[RECORDS SHOWN]
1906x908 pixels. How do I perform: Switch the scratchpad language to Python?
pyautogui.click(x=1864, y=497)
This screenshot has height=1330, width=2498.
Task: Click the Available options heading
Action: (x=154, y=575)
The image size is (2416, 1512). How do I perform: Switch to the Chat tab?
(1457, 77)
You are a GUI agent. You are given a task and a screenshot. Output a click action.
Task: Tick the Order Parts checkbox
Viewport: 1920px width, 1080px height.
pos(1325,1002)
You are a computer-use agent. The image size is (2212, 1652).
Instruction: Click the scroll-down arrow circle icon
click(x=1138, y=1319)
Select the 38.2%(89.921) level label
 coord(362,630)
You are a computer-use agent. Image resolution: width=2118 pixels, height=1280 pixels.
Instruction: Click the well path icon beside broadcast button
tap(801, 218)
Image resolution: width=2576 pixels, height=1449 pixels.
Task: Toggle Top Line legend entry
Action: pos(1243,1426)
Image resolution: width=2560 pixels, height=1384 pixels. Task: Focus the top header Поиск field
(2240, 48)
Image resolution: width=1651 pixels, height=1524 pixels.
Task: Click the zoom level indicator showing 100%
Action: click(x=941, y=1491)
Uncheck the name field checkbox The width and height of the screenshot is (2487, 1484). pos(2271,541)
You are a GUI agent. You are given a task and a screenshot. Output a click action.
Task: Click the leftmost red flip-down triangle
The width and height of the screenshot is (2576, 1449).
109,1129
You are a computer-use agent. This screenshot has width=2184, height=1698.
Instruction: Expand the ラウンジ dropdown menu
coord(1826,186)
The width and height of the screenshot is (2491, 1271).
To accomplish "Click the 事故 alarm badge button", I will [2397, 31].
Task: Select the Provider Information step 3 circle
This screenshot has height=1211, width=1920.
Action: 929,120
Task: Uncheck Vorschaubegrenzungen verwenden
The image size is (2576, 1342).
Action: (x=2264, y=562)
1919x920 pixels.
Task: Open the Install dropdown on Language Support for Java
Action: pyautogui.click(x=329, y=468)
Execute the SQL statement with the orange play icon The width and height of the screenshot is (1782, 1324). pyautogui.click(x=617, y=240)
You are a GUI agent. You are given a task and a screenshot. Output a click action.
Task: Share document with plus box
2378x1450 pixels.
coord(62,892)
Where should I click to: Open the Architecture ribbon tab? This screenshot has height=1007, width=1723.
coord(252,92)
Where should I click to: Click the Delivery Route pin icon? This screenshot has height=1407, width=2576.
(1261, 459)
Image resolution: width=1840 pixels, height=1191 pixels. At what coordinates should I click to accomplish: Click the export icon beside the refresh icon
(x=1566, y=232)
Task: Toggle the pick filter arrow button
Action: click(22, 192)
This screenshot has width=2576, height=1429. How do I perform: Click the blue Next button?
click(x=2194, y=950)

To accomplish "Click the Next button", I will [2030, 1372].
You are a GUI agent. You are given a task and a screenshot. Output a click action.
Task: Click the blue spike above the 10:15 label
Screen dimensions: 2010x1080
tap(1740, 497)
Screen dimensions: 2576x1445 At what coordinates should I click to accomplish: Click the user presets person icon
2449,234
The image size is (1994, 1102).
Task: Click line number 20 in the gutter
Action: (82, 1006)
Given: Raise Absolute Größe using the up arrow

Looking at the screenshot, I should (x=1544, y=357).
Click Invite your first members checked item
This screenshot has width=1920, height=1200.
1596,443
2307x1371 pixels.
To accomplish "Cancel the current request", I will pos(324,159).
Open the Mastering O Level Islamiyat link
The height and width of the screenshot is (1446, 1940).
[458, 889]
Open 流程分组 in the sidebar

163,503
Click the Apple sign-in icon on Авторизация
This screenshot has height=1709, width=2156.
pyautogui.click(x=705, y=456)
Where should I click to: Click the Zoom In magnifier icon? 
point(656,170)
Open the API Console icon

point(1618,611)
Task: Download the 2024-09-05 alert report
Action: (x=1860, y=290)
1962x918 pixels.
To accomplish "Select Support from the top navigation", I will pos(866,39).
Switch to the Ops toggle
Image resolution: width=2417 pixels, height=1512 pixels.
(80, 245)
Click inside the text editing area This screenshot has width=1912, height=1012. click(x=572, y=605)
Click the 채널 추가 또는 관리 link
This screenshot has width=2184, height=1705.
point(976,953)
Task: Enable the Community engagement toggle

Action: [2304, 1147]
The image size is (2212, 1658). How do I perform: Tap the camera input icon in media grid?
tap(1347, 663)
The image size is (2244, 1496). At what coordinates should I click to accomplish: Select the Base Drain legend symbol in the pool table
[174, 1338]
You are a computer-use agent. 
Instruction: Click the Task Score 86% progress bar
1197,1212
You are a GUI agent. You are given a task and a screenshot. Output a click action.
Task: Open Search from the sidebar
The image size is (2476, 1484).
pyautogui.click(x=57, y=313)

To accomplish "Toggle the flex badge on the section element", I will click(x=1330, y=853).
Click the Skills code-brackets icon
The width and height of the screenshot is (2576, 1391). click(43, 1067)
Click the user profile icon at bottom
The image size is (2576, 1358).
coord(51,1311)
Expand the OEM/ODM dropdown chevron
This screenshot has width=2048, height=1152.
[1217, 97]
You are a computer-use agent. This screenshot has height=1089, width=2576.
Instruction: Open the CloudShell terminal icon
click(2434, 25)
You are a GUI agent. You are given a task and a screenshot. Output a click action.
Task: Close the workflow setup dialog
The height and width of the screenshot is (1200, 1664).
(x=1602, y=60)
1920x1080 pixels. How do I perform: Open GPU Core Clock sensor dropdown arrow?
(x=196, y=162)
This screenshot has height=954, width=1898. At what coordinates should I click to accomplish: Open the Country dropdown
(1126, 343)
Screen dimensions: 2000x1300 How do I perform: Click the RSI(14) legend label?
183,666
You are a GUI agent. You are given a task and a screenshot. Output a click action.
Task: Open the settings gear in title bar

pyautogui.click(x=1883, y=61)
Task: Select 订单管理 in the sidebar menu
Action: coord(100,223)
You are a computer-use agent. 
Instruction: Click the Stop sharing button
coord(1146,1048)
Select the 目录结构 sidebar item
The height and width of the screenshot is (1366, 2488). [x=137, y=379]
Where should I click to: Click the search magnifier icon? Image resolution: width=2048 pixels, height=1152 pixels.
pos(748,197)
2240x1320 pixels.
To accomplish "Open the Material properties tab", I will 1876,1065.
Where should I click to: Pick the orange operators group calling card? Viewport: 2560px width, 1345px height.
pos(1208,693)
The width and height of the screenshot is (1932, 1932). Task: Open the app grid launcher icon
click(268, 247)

[EXERCISE REQUIREMENTS]
Each entry must be reproduced verbatim.

[YOUR RESPONSE]
1906x908 pixels. How do I perform: Switch the scratchpad language to Python?
pyautogui.click(x=1864, y=497)
This screenshot has height=1330, width=2498.
Task: Click the Available options heading
Action: (x=154, y=575)
The image size is (2416, 1512). How do I perform: Switch to the Chat tab?
(1457, 77)
You are a GUI agent. You are given a task and a screenshot. Output a click action.
Task: Tick the Order Parts checkbox
Viewport: 1920px width, 1080px height.
pos(1325,1002)
You are a computer-use agent. The image size is (2212, 1652).
Instruction: Click the scroll-down arrow circle icon
click(x=1138, y=1319)
Select the 38.2%(89.921) level label
 coord(362,630)
You are a computer-use agent. Image resolution: width=2118 pixels, height=1280 pixels.
Instruction: Click the well path icon beside broadcast button
tap(801, 218)
Image resolution: width=2576 pixels, height=1449 pixels.
Task: Toggle Top Line legend entry
Action: pos(1243,1426)
Image resolution: width=2560 pixels, height=1384 pixels. Task: Focus the top header Поиск field
(2240, 48)
Image resolution: width=1651 pixels, height=1524 pixels.
Task: Click the zoom level indicator showing 100%
Action: click(x=941, y=1491)
Uncheck the name field checkbox The width and height of the screenshot is (2487, 1484). pos(2271,541)
You are a GUI agent. You are given a task and a screenshot. Output a click action.
Task: Click the leftmost red flip-down triangle
The width and height of the screenshot is (2576, 1449).
109,1129
You are a computer-use agent. This screenshot has width=2184, height=1698.
Instruction: Expand the ラウンジ dropdown menu
coord(1826,186)
The width and height of the screenshot is (2491, 1271).
To accomplish "Click the 事故 alarm badge button", I will [2397, 31].
Task: Select the Provider Information step 3 circle
This screenshot has height=1211, width=1920.
Action: 929,120
Task: Uncheck Vorschaubegrenzungen verwenden
The image size is (2576, 1342).
Action: (x=2264, y=562)
1919x920 pixels.
Task: Open the Install dropdown on Language Support for Java
Action: pyautogui.click(x=329, y=468)
Execute the SQL statement with the orange play icon The width and height of the screenshot is (1782, 1324). pyautogui.click(x=617, y=240)
You are a GUI agent. You are given a task and a screenshot. Output a click action.
Task: Share document with plus box
2378x1450 pixels.
coord(62,892)
Where should I click to: Open the Architecture ribbon tab? This screenshot has height=1007, width=1723.
coord(252,92)
Where should I click to: Click the Delivery Route pin icon? This screenshot has height=1407, width=2576.
(1261, 459)
Image resolution: width=1840 pixels, height=1191 pixels. At what coordinates should I click to accomplish: Click the export icon beside the refresh icon
(x=1566, y=232)
Task: Toggle the pick filter arrow button
Action: click(22, 192)
This screenshot has width=2576, height=1429. How do I perform: Click the blue Next button?
click(x=2194, y=950)

To accomplish "Click the Next button", I will [2030, 1372].
You are a GUI agent. You are given a task and a screenshot. Output a click action.
Task: Click the blue spike above the 10:15 label
Screen dimensions: 2010x1080
tap(1740, 497)
Screen dimensions: 2576x1445 At what coordinates should I click to accomplish: Click the user presets person icon
2449,234
The image size is (1994, 1102).
Task: Click line number 20 in the gutter
Action: (82, 1006)
Given: Raise Absolute Größe using the up arrow

Looking at the screenshot, I should (x=1544, y=357).
Click Invite your first members checked item
This screenshot has width=1920, height=1200.
1596,443
2307x1371 pixels.
To accomplish "Cancel the current request", I will pos(324,159).
Open the Mastering O Level Islamiyat link
The height and width of the screenshot is (1446, 1940).
[458, 889]
Open 流程分组 in the sidebar

163,503
Click the Apple sign-in icon on Авторизация
This screenshot has height=1709, width=2156.
pyautogui.click(x=705, y=456)
Where should I click to: Click the Zoom In magnifier icon? 
point(656,170)
Open the API Console icon

point(1618,611)
Task: Download the 2024-09-05 alert report
Action: (x=1860, y=290)
1962x918 pixels.
To accomplish "Select Support from the top navigation", I will pos(866,39).
Switch to the Ops toggle
Image resolution: width=2417 pixels, height=1512 pixels.
(80, 245)
Click inside the text editing area This screenshot has width=1912, height=1012. click(x=572, y=605)
Click the 채널 추가 또는 관리 link
This screenshot has width=2184, height=1705.
point(976,953)
Task: Enable the Community engagement toggle

Action: [2304, 1147]
The image size is (2212, 1658). How do I perform: Tap the camera input icon in media grid?
tap(1347, 663)
The image size is (2244, 1496). At what coordinates should I click to accomplish: Select the Base Drain legend symbol in the pool table
[174, 1338]
You are a computer-use agent. 
Instruction: Click the Task Score 86% progress bar
1197,1212
You are a GUI agent. You are given a task and a screenshot. Output a click action.
Task: Open Search from the sidebar
The image size is (2476, 1484).
pyautogui.click(x=57, y=313)

To accomplish "Toggle the flex badge on the section element", I will click(x=1330, y=853).
Click the Skills code-brackets icon
The width and height of the screenshot is (2576, 1391). click(43, 1067)
Click the user profile icon at bottom
The image size is (2576, 1358).
coord(51,1311)
Expand the OEM/ODM dropdown chevron
This screenshot has width=2048, height=1152.
[1217, 97]
You are a computer-use agent. This screenshot has height=1089, width=2576.
Instruction: Open the CloudShell terminal icon
click(2434, 25)
You are a GUI agent. You are given a task and a screenshot. Output a click action.
Task: Close the workflow setup dialog
The height and width of the screenshot is (1200, 1664).
(x=1602, y=60)
1920x1080 pixels. How do I perform: Open GPU Core Clock sensor dropdown arrow?
(x=196, y=162)
This screenshot has height=954, width=1898. At what coordinates should I click to accomplish: Open the Country dropdown
(1126, 343)
Screen dimensions: 2000x1300 How do I perform: Click the RSI(14) legend label?
183,666
You are a GUI agent. You are given a task and a screenshot. Output a click action.
Task: Open the settings gear in title bar

pyautogui.click(x=1883, y=61)
Task: Select 订单管理 in the sidebar menu
Action: coord(100,223)
You are a computer-use agent. 
Instruction: Click the Stop sharing button
coord(1146,1048)
Select the 目录结构 sidebar item
The height and width of the screenshot is (1366, 2488). [x=137, y=379]
Where should I click to: Click the search magnifier icon? Image resolution: width=2048 pixels, height=1152 pixels.
pos(748,197)
2240x1320 pixels.
To accomplish "Open the Material properties tab", I will 1876,1065.
Where should I click to: Pick the orange operators group calling card? Viewport: 2560px width, 1345px height.
pos(1208,693)
The width and height of the screenshot is (1932, 1932). Task: Open the app grid launcher icon
click(268, 247)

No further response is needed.